¹ Den Gesetzesentwurf, FAQ und einen Infotext finden Sie hier: intensivpflege.abilitywatch.de
Fotos: Anna Spindelndreier
Stopp diesen irren Spahn. Keine Ahnung, kein Meinung, kein Konzept. So geht es nicht. Niemals. Wer das befürwortet gehört ins Gefängnis oder ins Heim. Der hat keine Ahnung was er da anrichtet.
Volksvertreter – vom Volk gewählt – sie handeln also im Namen des Volkes!!
Ich weigere mich zu Glauben, dass das Tun und Handeln unserer Volksvertreter in Einklang mit dem Volk geschieht. Wenn sich die Mitbürger über die Konsequenzen der Handlungen “unserer” Volksvertreter im Klaren wären, wenn sie objektiv darüber informiert werden würden, wäre der Aufschrei groß. Ich kenne keinen einzigen Mitbürger, der unter den Bedingungen des BTHG leben möchte.
Keiner hat eine Garantie für ein unbeschwertes, unbehindertes Leben! Jeden kann das Schicksal treffen, jeder Zeit – jeden Tag.
Jens Spahn entscheiden hier über und gegen den Volkswillen hinweg!
So nicht! Nicht mit uns!
Kennen unsere politisch Verantwortlichen eigentlich überhaupt noch die Grundrechte, wie Grundgesetz, UN-BRK, BTHG. Ich glaube nicht!
Die Würde des Menschen ist unantastbar!!
Wenn ein Minister alle beatmeten Menschen über 18 in ein Heim einweisen lassen will, grenzt das an Euthanasie – an wegsperren, aber nicht an gleichberechtigte Teilhabe am Leben. Mit diesem unmenschlichen Entwurf rammt er das Grundgesetz, die UN-BRK und das BTHG in Grund und Boden.
Woher nimmt er sich dieses Recht? Warum müssen wir (das Volk) uns das gefallen lassen? Was muss geschehen, damit unsere Mitbürger “aufwachen” und merken, das unsere politischen Vertreter nicht mit sondern gegen uns arbeiten.

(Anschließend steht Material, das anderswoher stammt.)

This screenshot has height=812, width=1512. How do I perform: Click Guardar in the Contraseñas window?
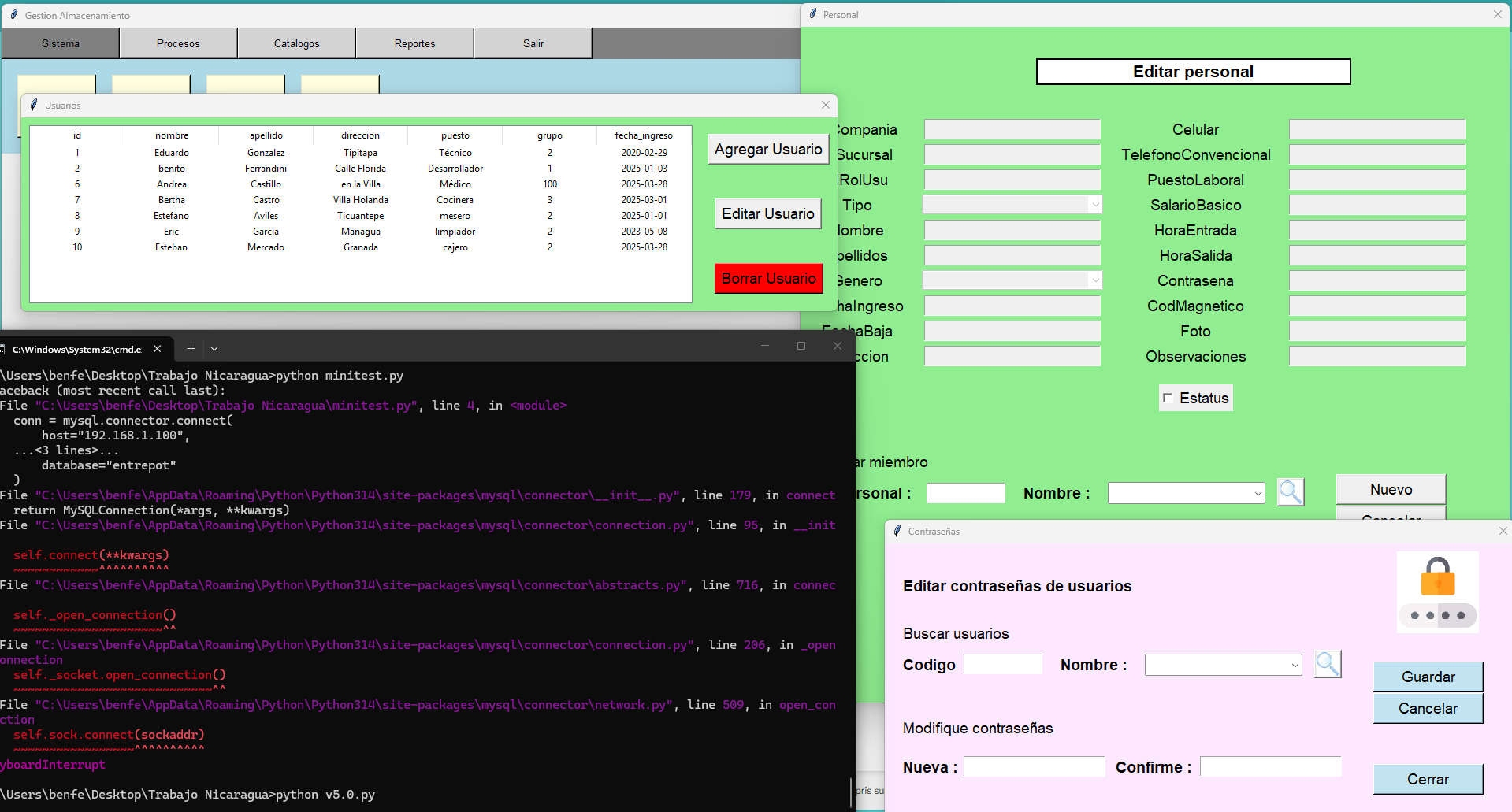(x=1428, y=677)
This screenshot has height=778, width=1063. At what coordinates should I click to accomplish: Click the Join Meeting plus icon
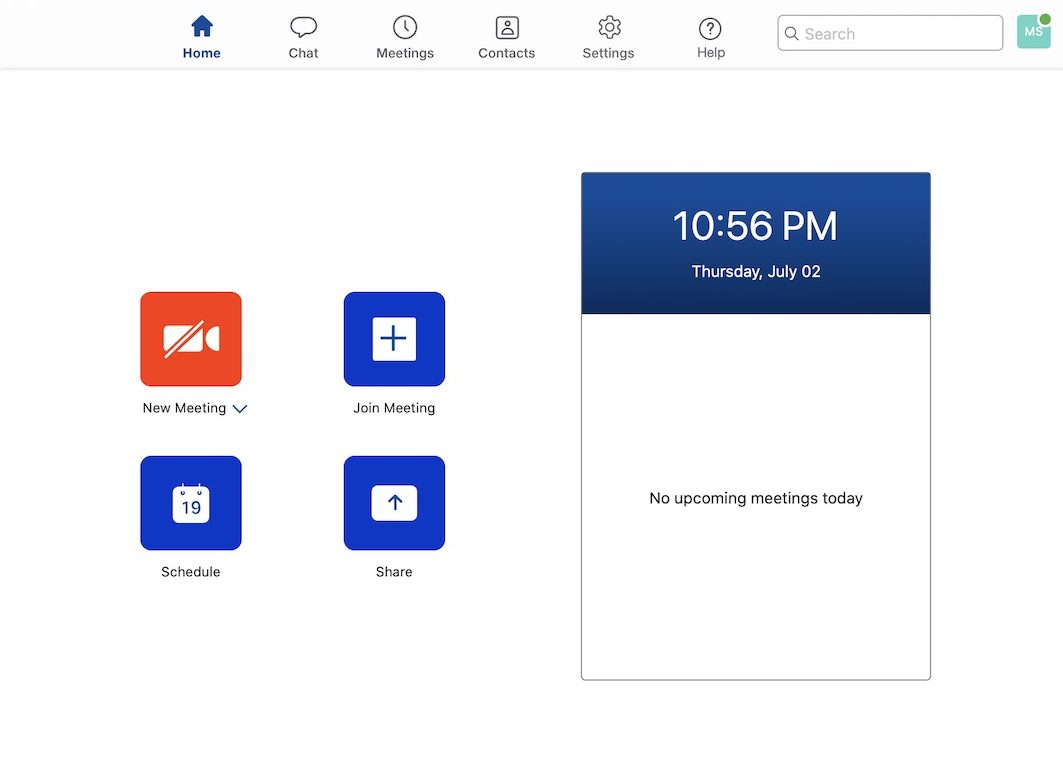coord(394,339)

Viele betroffene aus meiner Schule sagen: “Ich lasse das Gerät abschalten. Lieber tot, als kein selbstbestimmtes Leben in der eigenen Wohnung.”

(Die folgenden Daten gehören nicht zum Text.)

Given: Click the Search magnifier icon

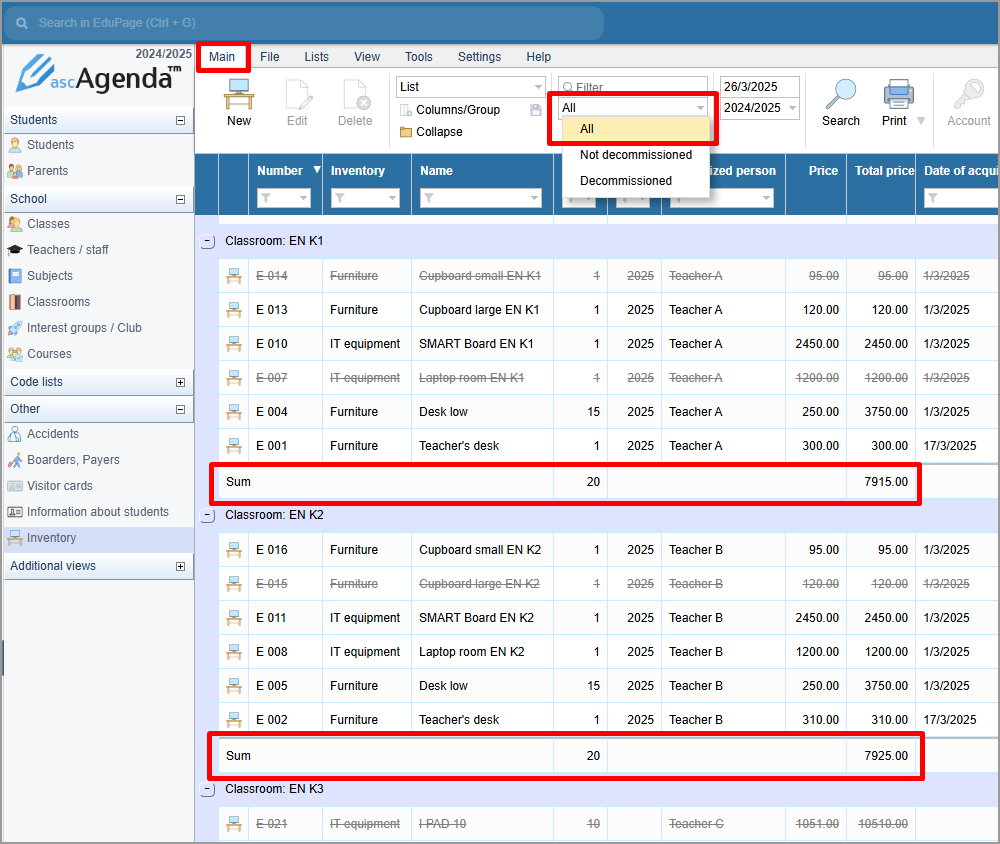Looking at the screenshot, I should pyautogui.click(x=840, y=95).
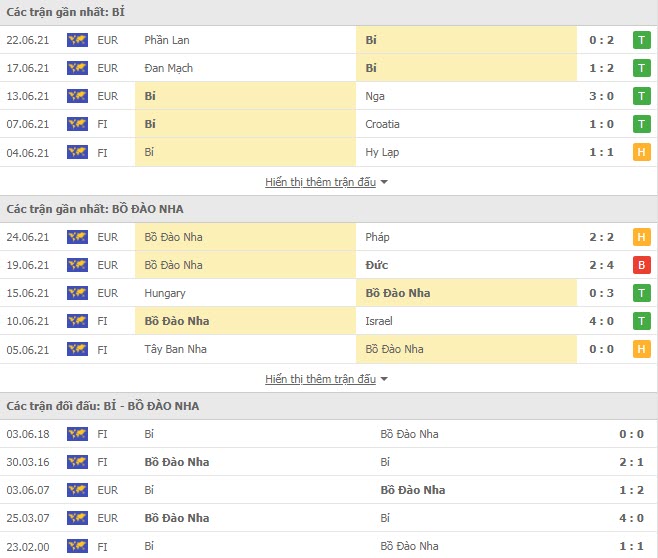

Dieser Gesetzentwurf widerspricht dem Recht auf ein selbstbestimmtes Leben. Jeder Mensch möchte in der Nähe von Freunden und Verwandten leben und Menschen mit einer so schweren Behinderung soll dieses Recht verweigert werden. Es ist nicht zu fassen dass die Kosten eine größere Rolle spielen als die Menschlichkeit.